Wednesday, July 19th 2-3 pm ET, 2023
Venue: Conference Room no. 11, UNHQ
Registration link: https://forms.gle/w1Dy8WL7V7BCWLGw5
The latest available SDG 5 data show that the world is not on track to achieve gender equality by 2030. COVID-19 and the backlash against women’s sexual and reproductive health and rights are further diminishing the outlook for gender equality. Violence against women remains high; global health, climate and humanitarian crises have further increased risks of violence, especially for the most vulnerable women and girls; and women feel more unsafe than they did before the pandemic. Women’s representation in positions of power and decision-making remains below parity.
The lack of any gender-specific indicators in some goals renders women and girl’s realities invisible. For example, under Goal 6, no gender-specific indicators are included despite its importance for women and girls. Unaffordable, inaccessible water has specific implications for women’s health due to increased needs for water and hygiene during menstruation, pregnancy and postpartum recovery.

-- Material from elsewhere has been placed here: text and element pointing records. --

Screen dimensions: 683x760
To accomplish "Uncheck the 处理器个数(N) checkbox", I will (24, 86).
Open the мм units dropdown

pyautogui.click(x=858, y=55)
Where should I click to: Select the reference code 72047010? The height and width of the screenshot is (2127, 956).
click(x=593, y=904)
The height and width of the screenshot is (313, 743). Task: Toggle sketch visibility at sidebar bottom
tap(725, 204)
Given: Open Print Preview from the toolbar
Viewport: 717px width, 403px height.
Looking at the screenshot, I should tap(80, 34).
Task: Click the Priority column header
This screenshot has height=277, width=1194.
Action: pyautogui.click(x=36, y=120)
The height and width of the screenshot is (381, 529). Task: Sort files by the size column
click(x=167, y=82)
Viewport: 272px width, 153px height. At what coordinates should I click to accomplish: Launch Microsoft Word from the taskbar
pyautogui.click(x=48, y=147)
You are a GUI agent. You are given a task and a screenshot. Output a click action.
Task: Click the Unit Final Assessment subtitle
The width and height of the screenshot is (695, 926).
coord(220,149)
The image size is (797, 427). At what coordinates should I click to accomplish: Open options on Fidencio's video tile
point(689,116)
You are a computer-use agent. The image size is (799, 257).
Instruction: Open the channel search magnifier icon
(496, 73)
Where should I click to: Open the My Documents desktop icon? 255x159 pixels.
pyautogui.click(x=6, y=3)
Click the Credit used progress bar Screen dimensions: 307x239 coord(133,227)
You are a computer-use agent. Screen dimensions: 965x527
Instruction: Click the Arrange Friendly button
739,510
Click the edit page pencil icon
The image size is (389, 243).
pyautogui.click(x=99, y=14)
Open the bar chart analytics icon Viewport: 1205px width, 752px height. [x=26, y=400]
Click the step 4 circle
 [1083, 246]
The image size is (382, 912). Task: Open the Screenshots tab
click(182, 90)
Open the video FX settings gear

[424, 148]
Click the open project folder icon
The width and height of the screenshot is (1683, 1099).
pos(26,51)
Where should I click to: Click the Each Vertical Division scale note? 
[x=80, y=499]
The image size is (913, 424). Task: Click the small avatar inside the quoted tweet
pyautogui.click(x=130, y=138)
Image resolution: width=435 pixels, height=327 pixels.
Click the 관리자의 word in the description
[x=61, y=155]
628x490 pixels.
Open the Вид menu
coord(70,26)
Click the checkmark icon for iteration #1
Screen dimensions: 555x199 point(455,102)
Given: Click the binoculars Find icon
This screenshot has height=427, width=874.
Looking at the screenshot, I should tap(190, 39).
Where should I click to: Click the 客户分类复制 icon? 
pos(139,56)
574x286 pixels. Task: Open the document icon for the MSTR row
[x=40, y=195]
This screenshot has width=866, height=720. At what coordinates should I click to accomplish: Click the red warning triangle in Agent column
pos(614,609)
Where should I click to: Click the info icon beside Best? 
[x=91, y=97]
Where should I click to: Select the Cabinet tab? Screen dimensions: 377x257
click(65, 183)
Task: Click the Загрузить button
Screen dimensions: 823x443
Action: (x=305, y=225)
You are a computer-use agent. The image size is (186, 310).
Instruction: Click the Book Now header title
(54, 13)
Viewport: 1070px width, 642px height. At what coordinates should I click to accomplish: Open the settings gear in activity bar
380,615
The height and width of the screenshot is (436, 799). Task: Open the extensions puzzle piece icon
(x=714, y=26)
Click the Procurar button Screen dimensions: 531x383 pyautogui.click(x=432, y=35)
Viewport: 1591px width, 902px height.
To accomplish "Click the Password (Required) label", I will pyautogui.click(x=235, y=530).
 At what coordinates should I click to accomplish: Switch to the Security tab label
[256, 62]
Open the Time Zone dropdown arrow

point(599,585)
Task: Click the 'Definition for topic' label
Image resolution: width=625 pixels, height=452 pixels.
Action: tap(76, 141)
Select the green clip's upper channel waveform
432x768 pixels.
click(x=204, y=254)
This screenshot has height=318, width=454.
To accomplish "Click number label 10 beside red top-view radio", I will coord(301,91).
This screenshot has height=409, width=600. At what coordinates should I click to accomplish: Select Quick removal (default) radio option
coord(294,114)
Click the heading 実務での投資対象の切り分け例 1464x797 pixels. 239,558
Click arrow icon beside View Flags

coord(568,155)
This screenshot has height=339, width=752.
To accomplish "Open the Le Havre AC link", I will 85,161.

The average basic water requirement for a lactating woman is 5.3 litres a day. At least 20 litres a day per person is required for other basic needs such as handwashing, face washing, cooking and food hygiene. But those living far from a water source make do with much less. Without safe water, sanitation and hygiene, more than 800,000 women lose their lives every year. Increased disease is apparent in the 44 million pregnant women with sanitation-related hookworm, which causes maternal anaemia and pre-term births.
Water stress is also intensifying, taking tolls on women’s and girls’ time, health and lives. More than 733 million people live in a context of high and critical water stress, where demand for safe, usable water outstrips supply. Where access is severely limited, women and girls must often walk long distances to collect improved water. In Iraq, which has high water stress (79.5 per cent), and where 30 per cent of the rural population has no improved drinking water on premises, women spend up to three hours per day collecting water. In India, in a quarter of rural households with no water on premises, women and girls devote more than 50 minutes per day to collecting water. By comparison, this figure was four minutes per day for men.
This VNR lab will present the latest available data on how women and girls are doing across the SDGs from a gender perspective with a special focus on the status of the water crisis and its differentiated impact on women and girls, most especially women and girls in poor households. This will be done through a presentation on UN Women and UNSD's Progress on the Sustainable Development Goals: The Gender Snapshot 2022 Report, the accompanying SDG 5 tracker and the Spotlight on SDG 6 paper, which altogether emphasizes the data and indicators available and needed from monitoring the SDGs from a gender perspective as well as the data gaps specifically for SDG 6. The event will also feature a presentation on the data available on systems to track and make public allocations for gender equality followed by a moderated Q&A.